_Exercise aim_
Pick out each line of the material below that contains the word "width" and copy it. Case counts.

_Given entries_

----------------------------------------

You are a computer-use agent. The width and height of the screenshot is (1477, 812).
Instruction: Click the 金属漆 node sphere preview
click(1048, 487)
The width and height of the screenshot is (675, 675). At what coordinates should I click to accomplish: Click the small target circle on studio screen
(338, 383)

----------------------------------------

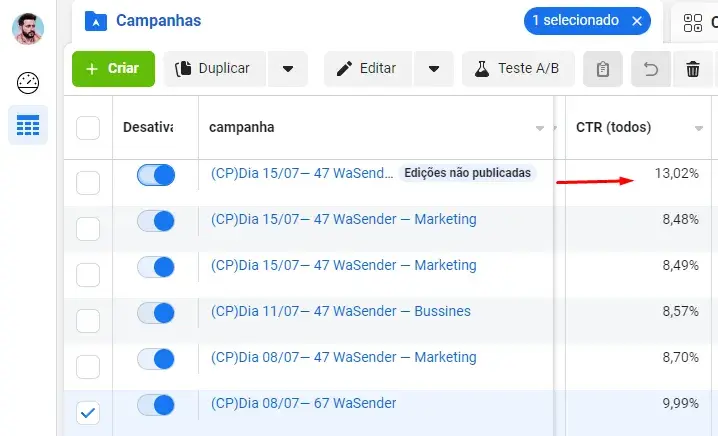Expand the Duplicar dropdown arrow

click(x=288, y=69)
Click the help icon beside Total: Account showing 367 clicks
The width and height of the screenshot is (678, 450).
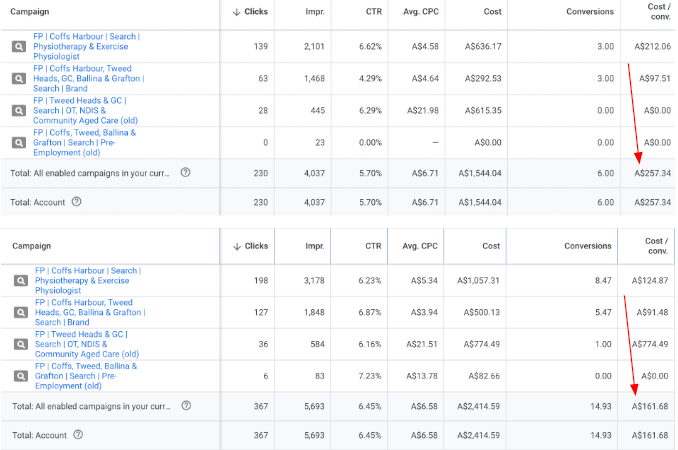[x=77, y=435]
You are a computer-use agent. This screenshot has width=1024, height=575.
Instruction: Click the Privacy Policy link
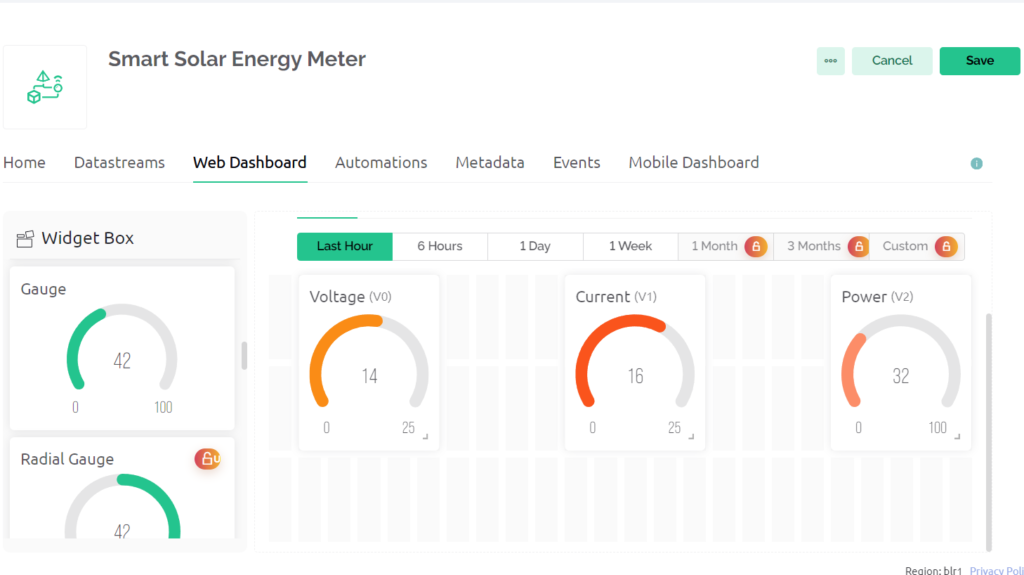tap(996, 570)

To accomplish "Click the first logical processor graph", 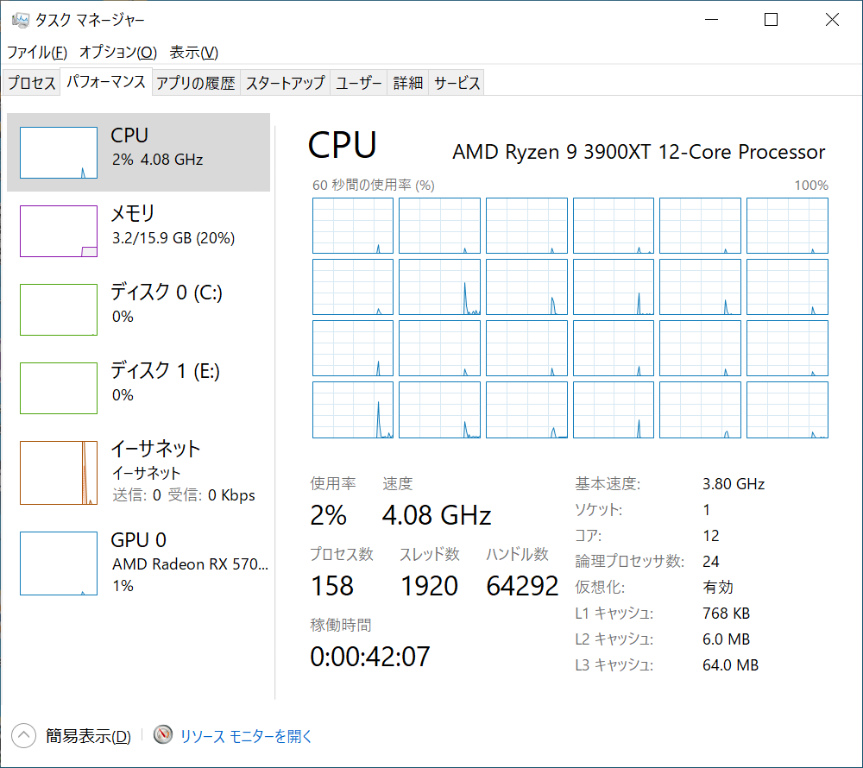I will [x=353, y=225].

----------------------------------------

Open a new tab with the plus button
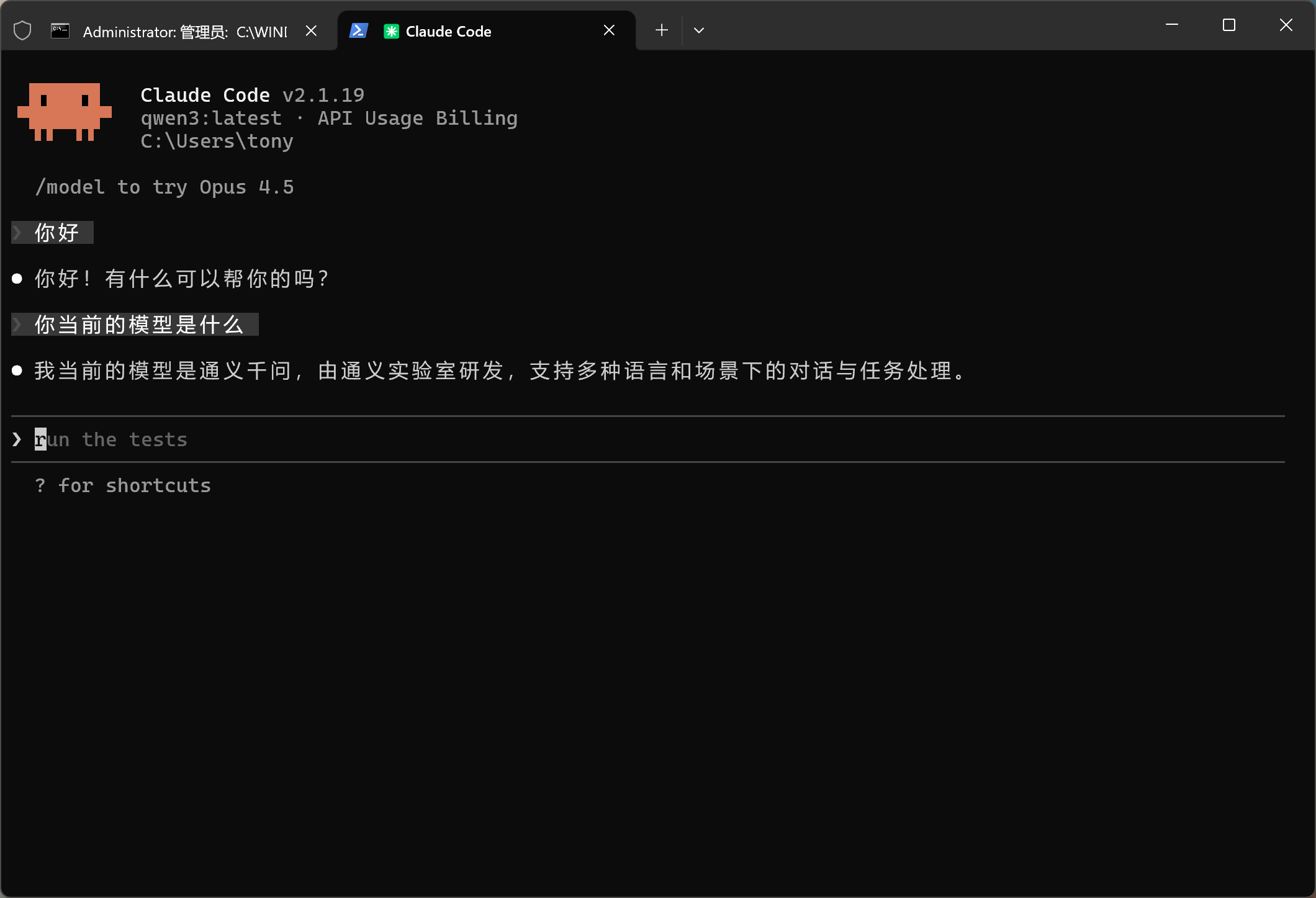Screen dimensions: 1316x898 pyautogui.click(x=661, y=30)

----------------------------------------

_The response_
You are a computer-use agent. The width and height of the screenshot is (1477, 812).
The width and height of the screenshot is (675, 675). At what coordinates should I click to accomplish: Click the small target circle on studio screen
The width and height of the screenshot is (678, 450).
You are a computer-use agent. This screenshot has width=1024, height=575.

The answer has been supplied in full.